This exercise calls for retyping every line below exactly, with the images omitted.

◆ **DATA TO EXAMINE**
⁂

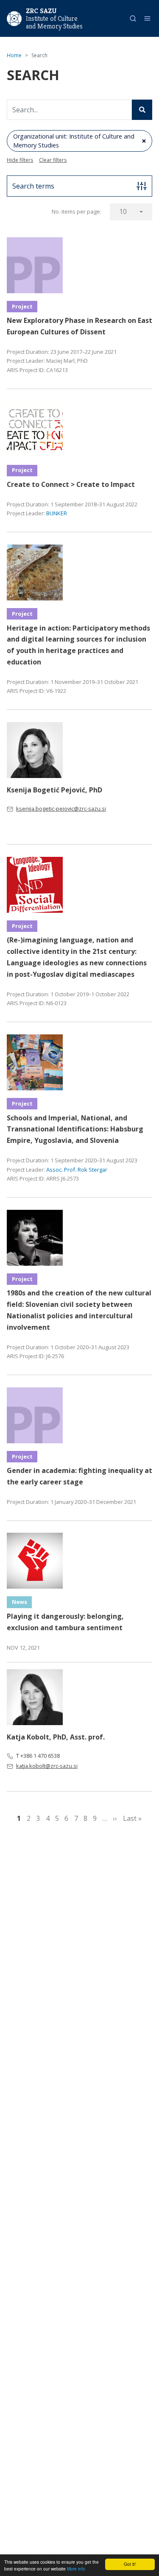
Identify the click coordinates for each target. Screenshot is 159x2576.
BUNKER (56, 513)
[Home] (14, 17)
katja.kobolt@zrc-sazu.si (47, 1766)
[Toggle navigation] (147, 18)
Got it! (130, 2564)
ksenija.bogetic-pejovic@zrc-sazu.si (61, 808)
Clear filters (53, 160)
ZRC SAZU (41, 11)
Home (14, 55)
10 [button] (123, 211)
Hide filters (20, 160)
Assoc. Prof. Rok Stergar (76, 1169)
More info (76, 2568)
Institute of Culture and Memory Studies (54, 22)
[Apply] (142, 110)
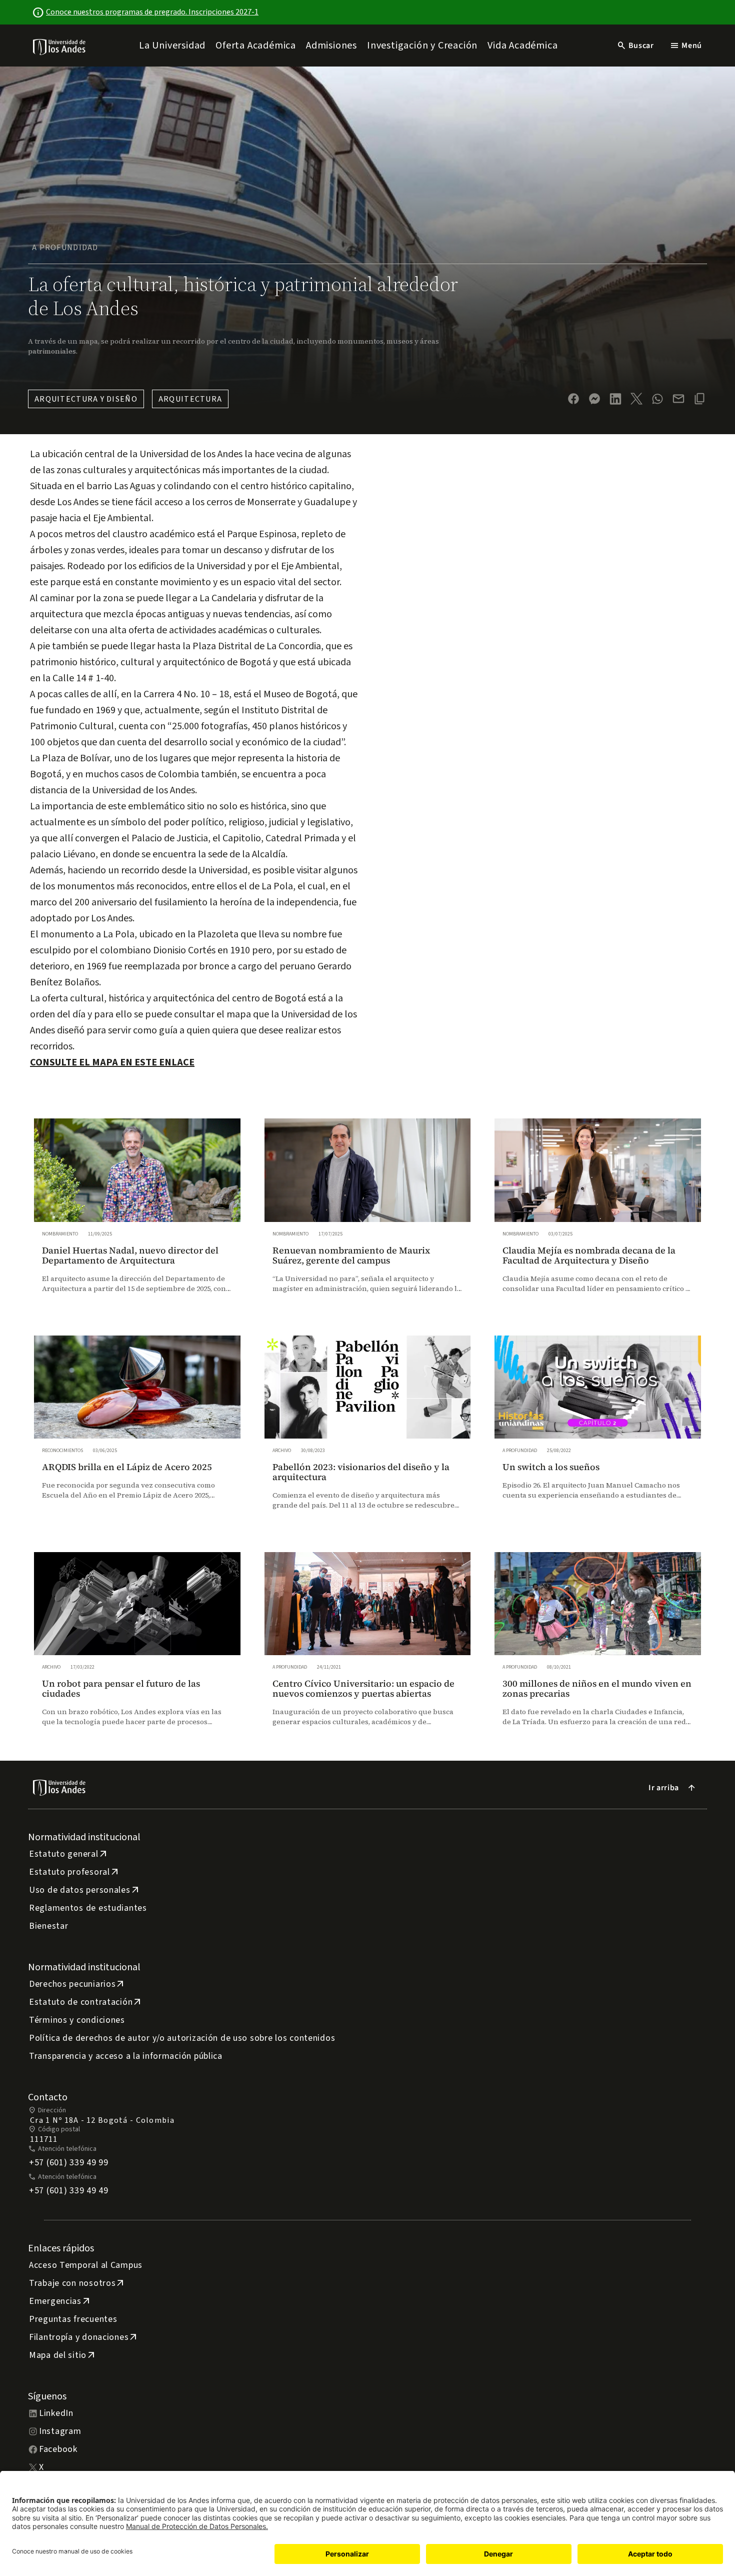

⁂

◆ **EXERCISE SOLUTION**
Identify the click coordinates for each target. Screenshot is 159x2576.
BUNKER (56, 513)
[Home] (14, 17)
katja.kobolt@zrc-sazu.si (47, 1766)
[Toggle navigation] (147, 18)
Got it! (130, 2564)
ksenija.bogetic-pejovic@zrc-sazu.si (61, 808)
Clear filters (53, 160)
ZRC SAZU (41, 11)
Home (14, 55)
10 [button] (123, 211)
Hide filters (20, 160)
Assoc. Prof. Rok Stergar (76, 1169)
More info (76, 2568)
Institute of Culture and Memory Studies (54, 22)
[Apply] (142, 110)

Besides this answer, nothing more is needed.